Aiden Wilson Tozer was a minister of the Christian and Missionary Alliance who served for almost five decades in the United States and Canada. He spent thirty-one years at Chicago’s Southside Alliance Church, whose congregation increased tenfold under Tozer’s preaching. Among his many books are The Pursuit of God, Knowledge of the Holy, and Success and the Christian. In this passage he talks about the paradoxical nature of genuine Christianity.
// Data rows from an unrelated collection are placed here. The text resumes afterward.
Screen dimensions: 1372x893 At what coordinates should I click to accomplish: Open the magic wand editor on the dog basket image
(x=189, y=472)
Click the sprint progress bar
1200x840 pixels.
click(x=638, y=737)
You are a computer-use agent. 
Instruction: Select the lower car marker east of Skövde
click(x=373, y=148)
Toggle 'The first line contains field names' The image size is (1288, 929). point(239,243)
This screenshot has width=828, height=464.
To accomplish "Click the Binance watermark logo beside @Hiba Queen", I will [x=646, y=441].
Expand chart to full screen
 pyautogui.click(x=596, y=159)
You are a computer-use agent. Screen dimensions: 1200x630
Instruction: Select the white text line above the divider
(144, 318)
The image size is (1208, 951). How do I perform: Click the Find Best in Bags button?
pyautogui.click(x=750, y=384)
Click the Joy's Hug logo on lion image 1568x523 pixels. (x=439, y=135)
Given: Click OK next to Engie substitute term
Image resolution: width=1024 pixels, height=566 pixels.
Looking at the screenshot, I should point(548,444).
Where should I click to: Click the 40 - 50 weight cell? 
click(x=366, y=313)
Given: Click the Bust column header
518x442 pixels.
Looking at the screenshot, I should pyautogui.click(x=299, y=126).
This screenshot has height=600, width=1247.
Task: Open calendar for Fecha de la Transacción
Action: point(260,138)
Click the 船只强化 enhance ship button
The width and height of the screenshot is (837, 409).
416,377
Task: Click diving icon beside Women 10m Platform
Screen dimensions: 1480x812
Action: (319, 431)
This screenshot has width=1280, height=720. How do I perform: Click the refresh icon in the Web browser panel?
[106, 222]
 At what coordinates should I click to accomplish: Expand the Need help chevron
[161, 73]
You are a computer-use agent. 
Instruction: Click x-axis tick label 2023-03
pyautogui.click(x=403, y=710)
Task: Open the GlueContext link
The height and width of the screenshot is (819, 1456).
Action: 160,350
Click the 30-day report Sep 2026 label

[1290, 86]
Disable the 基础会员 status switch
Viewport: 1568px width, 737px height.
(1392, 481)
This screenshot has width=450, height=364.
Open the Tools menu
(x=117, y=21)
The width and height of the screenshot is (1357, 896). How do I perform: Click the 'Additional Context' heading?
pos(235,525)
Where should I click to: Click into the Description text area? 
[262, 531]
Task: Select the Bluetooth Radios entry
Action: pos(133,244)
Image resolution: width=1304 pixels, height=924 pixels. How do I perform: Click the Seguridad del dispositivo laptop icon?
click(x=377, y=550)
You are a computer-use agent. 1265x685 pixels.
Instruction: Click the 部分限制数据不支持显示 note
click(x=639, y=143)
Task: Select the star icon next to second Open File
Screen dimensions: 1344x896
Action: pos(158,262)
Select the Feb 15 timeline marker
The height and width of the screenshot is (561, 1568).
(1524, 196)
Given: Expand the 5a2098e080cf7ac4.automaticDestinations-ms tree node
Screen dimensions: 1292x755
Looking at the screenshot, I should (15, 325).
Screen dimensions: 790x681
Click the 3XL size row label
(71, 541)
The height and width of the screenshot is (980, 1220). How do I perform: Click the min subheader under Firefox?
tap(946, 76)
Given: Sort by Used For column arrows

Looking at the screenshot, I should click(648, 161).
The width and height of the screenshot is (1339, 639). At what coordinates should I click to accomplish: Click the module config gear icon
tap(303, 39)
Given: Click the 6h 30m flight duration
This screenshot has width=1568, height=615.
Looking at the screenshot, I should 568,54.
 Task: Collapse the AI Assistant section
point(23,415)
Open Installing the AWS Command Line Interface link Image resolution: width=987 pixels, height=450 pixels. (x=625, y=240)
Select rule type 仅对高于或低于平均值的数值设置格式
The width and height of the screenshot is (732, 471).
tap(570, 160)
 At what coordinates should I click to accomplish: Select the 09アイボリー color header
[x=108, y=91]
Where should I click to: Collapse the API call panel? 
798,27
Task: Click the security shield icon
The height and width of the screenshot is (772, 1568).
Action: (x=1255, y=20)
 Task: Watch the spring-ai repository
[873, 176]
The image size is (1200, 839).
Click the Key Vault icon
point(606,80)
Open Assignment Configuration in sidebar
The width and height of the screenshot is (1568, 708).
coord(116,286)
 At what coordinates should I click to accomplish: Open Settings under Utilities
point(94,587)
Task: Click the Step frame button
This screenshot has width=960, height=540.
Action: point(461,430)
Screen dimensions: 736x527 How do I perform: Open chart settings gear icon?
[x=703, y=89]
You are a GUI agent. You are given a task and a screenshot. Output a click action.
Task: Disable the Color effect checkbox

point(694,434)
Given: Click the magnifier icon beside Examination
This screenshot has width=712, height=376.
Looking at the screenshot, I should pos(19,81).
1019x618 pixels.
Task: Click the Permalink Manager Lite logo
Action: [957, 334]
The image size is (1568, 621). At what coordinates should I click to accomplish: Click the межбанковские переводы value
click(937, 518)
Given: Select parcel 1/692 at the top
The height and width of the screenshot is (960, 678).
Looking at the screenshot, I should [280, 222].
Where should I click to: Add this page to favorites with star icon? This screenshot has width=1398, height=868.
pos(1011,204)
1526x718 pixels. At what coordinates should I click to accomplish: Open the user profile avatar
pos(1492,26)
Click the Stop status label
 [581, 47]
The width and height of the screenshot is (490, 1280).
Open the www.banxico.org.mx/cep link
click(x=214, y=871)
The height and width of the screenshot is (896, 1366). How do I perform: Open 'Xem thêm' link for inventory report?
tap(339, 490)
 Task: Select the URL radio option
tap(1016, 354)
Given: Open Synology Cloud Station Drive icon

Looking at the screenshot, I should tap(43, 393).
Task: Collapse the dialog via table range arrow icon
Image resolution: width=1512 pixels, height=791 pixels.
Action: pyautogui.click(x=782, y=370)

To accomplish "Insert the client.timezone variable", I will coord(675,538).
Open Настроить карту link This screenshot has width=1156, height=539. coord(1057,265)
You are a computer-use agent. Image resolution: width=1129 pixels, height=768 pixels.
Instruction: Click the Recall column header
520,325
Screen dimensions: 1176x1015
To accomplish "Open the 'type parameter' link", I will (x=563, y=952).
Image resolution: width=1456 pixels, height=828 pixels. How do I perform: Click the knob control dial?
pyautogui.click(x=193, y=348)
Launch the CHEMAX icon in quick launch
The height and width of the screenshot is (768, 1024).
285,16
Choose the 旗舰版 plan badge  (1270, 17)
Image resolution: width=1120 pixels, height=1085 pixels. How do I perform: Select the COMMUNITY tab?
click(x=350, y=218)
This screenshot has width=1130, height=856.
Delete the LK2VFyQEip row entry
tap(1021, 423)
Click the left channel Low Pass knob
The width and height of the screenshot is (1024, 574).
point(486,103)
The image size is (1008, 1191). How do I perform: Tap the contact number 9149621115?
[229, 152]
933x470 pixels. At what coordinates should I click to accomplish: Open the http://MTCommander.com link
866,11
A real Christian is an odd number anyway. He feels supreme love for One whom he has never seen, talks familiarly every day to Someone he cannot see, expects to go to heaven on the virtue of Another, empties himself in order to be full, admits he is wrong so he can be declared right, goes down in order to get up, is strongest when he is weakest, richest when he is poorest, and happiest when he feels worst. He dies so he can live, forsakes in order to have, gives away so he can keep, sees the invisible, hears the inaudible, and knows that which passeth knowledge. And all the while he may be confounding his critics by his unbelievable practicality: his farm may be the most productive, his business the best managed, and his mechanical skill the sharpest of anyone in his neighborhood.[1]
[1] A. W. Tozer, The Root of the Righteous (Harrisburg, PA: Christian Publications, 1955), 156.